The older Morans were dedicated punters as well as SP bookmakers.

Lewis’s stepson Mark kept a low profile but “had dash” and ran with armed robbers — such as the one that shot security guard Dominik Hefti dead at the Barkly Square shopping centre in Brunswick in 1988.

The mistaken belief that another Flemington crook, Graeme Jensen, was behind the shooting led to Jensen being shot by gung ho detectives at Narre Warren soon after — sparking the revenge killing of the two young police at Walsh St., South Yarra.

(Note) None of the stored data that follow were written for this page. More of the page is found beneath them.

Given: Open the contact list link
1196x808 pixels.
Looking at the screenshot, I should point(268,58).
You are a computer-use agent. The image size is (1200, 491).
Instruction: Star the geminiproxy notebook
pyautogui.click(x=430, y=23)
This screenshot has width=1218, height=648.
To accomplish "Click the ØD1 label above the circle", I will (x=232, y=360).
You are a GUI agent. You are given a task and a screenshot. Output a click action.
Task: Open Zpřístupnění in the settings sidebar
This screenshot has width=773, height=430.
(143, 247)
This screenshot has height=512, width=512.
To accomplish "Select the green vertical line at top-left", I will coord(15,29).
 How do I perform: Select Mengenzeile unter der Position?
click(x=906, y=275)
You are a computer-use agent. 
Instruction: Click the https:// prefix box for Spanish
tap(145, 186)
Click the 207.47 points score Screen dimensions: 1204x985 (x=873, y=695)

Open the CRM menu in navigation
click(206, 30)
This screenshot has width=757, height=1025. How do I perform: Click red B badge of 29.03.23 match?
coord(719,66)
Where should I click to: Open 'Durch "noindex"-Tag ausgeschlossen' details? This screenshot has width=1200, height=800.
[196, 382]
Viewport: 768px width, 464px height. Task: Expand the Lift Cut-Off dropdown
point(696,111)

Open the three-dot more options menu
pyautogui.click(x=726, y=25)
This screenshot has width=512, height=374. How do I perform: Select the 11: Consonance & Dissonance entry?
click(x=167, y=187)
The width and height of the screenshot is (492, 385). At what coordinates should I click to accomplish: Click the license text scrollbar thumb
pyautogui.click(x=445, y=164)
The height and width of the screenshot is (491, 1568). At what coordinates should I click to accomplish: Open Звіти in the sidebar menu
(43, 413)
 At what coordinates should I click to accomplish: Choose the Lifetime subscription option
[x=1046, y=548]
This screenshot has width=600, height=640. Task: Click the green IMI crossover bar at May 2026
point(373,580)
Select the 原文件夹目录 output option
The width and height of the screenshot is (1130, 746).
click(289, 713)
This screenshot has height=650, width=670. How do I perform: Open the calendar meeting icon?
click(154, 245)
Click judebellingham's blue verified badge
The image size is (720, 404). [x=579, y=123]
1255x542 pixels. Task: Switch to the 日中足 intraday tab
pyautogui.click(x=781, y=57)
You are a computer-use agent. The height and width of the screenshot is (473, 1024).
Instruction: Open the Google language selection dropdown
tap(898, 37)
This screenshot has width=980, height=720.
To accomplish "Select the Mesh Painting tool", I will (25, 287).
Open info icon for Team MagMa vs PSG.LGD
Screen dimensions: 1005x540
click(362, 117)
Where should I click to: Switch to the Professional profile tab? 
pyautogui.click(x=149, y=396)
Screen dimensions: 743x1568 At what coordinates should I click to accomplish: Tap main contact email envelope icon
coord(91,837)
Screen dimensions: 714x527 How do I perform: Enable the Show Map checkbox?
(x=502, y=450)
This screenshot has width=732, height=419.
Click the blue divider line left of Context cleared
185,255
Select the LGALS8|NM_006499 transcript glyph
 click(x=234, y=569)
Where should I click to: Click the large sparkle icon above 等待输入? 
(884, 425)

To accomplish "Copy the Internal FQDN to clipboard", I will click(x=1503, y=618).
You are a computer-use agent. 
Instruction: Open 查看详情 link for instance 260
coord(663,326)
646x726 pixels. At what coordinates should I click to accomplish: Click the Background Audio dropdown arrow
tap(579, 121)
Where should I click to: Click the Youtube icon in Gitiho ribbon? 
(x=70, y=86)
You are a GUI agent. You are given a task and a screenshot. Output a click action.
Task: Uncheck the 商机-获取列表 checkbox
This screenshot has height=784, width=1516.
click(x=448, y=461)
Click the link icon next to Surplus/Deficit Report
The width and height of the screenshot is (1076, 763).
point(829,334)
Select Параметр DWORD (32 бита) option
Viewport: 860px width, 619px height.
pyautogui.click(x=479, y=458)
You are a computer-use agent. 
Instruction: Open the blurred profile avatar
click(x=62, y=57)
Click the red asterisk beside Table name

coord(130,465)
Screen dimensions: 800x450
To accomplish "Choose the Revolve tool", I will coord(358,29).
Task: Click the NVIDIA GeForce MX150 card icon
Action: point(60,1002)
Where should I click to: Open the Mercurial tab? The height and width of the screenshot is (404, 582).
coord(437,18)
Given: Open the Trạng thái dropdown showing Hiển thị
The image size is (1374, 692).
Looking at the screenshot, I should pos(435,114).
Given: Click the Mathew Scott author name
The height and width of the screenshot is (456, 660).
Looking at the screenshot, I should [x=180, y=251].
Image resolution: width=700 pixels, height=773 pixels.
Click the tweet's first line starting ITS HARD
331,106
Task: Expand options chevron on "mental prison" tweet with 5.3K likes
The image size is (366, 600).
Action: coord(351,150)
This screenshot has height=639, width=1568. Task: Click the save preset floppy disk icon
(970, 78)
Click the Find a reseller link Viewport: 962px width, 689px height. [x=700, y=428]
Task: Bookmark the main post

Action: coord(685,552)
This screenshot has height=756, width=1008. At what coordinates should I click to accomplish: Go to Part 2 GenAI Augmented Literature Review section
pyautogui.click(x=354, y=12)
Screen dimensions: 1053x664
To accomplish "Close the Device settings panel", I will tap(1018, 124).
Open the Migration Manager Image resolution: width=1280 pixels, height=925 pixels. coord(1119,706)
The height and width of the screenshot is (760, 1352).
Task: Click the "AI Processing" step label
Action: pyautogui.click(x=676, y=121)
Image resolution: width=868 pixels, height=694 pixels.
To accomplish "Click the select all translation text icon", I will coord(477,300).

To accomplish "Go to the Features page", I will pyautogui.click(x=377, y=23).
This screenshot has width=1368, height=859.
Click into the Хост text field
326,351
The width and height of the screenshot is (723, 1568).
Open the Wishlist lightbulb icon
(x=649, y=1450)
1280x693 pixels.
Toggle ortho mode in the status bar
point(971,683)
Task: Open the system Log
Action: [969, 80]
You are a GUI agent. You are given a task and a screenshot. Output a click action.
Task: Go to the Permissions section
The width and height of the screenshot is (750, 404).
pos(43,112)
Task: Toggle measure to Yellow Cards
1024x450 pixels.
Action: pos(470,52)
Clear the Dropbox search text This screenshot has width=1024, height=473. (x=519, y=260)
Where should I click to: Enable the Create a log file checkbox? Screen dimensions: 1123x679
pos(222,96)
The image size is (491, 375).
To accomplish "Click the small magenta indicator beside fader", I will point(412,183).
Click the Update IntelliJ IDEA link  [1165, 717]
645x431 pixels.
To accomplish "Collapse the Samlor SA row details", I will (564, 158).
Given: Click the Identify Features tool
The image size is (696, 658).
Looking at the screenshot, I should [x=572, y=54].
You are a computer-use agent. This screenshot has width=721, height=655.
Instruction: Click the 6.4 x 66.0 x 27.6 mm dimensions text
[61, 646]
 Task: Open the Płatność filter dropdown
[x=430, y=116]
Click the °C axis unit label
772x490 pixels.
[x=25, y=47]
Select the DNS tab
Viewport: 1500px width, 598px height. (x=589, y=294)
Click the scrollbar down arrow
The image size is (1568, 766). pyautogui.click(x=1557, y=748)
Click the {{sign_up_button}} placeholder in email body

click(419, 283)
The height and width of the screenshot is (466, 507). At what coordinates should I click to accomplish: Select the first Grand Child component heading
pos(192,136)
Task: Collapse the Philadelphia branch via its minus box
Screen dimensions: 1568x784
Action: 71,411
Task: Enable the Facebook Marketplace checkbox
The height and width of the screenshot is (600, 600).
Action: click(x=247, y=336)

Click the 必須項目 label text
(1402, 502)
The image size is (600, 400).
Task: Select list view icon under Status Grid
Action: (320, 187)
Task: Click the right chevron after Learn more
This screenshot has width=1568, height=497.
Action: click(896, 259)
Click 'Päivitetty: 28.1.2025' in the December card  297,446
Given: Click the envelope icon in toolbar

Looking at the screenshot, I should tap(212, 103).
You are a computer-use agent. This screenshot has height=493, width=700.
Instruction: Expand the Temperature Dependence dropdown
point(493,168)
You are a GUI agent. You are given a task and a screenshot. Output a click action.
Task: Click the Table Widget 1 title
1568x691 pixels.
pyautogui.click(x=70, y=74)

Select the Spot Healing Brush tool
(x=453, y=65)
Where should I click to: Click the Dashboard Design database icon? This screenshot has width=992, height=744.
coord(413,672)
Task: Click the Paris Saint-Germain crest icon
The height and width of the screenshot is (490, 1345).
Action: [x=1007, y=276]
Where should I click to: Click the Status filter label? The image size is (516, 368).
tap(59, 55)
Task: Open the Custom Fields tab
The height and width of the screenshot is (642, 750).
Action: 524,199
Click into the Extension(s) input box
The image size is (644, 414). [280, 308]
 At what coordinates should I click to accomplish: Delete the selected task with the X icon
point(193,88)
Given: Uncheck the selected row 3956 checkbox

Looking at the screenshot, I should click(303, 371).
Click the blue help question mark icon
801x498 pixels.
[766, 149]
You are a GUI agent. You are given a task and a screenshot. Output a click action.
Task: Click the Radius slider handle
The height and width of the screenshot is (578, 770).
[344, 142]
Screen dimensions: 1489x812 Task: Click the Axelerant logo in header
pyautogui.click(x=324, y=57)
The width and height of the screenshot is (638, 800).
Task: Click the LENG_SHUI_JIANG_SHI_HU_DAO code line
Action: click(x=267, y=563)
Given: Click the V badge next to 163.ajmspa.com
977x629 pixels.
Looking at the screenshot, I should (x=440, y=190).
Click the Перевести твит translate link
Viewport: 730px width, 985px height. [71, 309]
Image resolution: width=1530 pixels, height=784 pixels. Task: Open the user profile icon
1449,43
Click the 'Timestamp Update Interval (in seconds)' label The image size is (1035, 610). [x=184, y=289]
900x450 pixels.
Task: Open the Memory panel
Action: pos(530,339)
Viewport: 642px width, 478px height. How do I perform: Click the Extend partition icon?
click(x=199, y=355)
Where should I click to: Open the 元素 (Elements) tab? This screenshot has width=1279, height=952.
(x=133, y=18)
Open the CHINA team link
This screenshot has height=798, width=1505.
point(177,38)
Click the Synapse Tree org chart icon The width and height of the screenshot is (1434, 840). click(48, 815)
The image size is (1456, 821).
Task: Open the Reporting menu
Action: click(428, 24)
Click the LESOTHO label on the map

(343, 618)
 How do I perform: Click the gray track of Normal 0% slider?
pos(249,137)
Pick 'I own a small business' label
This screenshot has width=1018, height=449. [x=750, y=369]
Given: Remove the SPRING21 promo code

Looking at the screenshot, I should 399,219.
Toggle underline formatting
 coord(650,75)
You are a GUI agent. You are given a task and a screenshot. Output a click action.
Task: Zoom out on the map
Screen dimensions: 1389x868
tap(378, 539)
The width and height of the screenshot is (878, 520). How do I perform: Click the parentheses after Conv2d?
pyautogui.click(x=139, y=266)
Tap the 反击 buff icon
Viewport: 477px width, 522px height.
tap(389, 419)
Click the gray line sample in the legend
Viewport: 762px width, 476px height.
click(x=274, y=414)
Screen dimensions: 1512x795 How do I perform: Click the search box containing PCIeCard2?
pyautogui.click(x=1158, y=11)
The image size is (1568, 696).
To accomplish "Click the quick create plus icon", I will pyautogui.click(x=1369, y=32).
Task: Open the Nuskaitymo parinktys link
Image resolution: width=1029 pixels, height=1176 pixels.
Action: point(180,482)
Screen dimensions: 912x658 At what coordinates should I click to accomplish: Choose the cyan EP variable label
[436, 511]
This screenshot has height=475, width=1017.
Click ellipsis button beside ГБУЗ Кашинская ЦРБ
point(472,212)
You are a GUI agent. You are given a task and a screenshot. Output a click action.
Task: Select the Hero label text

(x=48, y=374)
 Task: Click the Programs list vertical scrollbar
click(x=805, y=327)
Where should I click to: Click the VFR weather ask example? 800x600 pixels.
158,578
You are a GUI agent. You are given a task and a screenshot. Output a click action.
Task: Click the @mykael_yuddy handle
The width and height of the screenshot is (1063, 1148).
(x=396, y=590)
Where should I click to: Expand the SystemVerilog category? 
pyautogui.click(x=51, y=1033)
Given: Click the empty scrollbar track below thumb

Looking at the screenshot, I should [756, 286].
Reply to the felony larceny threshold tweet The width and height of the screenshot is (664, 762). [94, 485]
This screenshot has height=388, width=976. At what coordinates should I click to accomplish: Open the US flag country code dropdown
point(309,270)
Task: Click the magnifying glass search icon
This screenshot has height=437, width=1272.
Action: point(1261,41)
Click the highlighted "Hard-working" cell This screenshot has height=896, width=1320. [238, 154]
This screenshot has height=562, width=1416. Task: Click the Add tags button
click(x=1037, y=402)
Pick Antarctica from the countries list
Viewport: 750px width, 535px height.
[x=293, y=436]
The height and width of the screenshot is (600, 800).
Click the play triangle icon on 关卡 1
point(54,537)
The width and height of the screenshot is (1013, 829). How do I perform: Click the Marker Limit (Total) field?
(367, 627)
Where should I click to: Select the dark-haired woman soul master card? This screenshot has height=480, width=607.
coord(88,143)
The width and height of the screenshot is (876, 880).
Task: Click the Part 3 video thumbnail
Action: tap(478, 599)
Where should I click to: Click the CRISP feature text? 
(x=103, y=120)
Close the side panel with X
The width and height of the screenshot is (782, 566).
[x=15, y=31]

Police at Union Road in Ascot Vale where Des ‘Tuppence’ Moran, was shot. Picture: AAP
Police at Union Road in Ascot Vale where Des ‘Tuppence’ Moran, was shot. Picture: AAP

Jason Moran, younger half-brother of Mark, was more erratic and seen as more dangerous. He carried a gun before he was old enough to drive and loved standing over people.

Jason worked at the abattoirs after quitting school in the 1980s. One contemporary recalls that whereas most kids had a picture of KISS on their walls, Jason had “a picture of Al Capone”.

Self-control was not his strong point. He once received a fearful beating when he jacked up the wrong policeman in an intercept, and had a scar on his shaven head to prove it.

One Melbourne newsman recalls Jason providing wholehearted feedback outside the Melbourne Magistrates’ Court shortly after Alphonse Gangitano’s murder in 1998.

Macho Moran was upset at a story suggesting he might have concerns for his own safety and shouted abuse from the passenger seat of a passing BMW.

“He was hanging out the window calling me a f---ing c--t and a dog,” the reporter recalls.

Moran was right about having nothing to fear from anti-Alphonse forces. He knew what the reporter didn’t — that it was he who had shot Gangitano, using a pistol he later threw off the Westgate Bridge.

Forensic police in Ascot Vale where Des ‘Tuppence’ Moran was shot in 2009. Picture: AAP
Forensic police in Ascot Vale where Des ‘Tuppence’ Moran was shot in 2009. Picture: AAP

But he did not always shoot to kill. It was Mark who was urging Jason to shoot Carl Williams “in the head” in the infamous “meeting” at an Oak Park reserve where Williams ended up with a bullet in his large belly on his 29th birthday in 1999.

If Jason had shot Williams dead that day, the underworld war might have stopped before it started. Wounding him set off a wave of revenge attacks that became a war of attrition.

In the end, all four Moran men and Williams and more than 20 others met violent ends. Lewis was easy for the hit men to find because he insisted on going to the same Brunswick club daily because it sold cheap beer. And Tuppence was killed by the stupid gunman that Judith sent after him because she thought she had been dudded out of an inheritance.

Jason’s children were subjected to seeing their father and his mate Paddy Barbaro shot dead at an Auskick game in Essendon in 2003. They grew up fatherless (and without either grandfather).

That’s how it ends for the Romanovs of Racecourse Rd.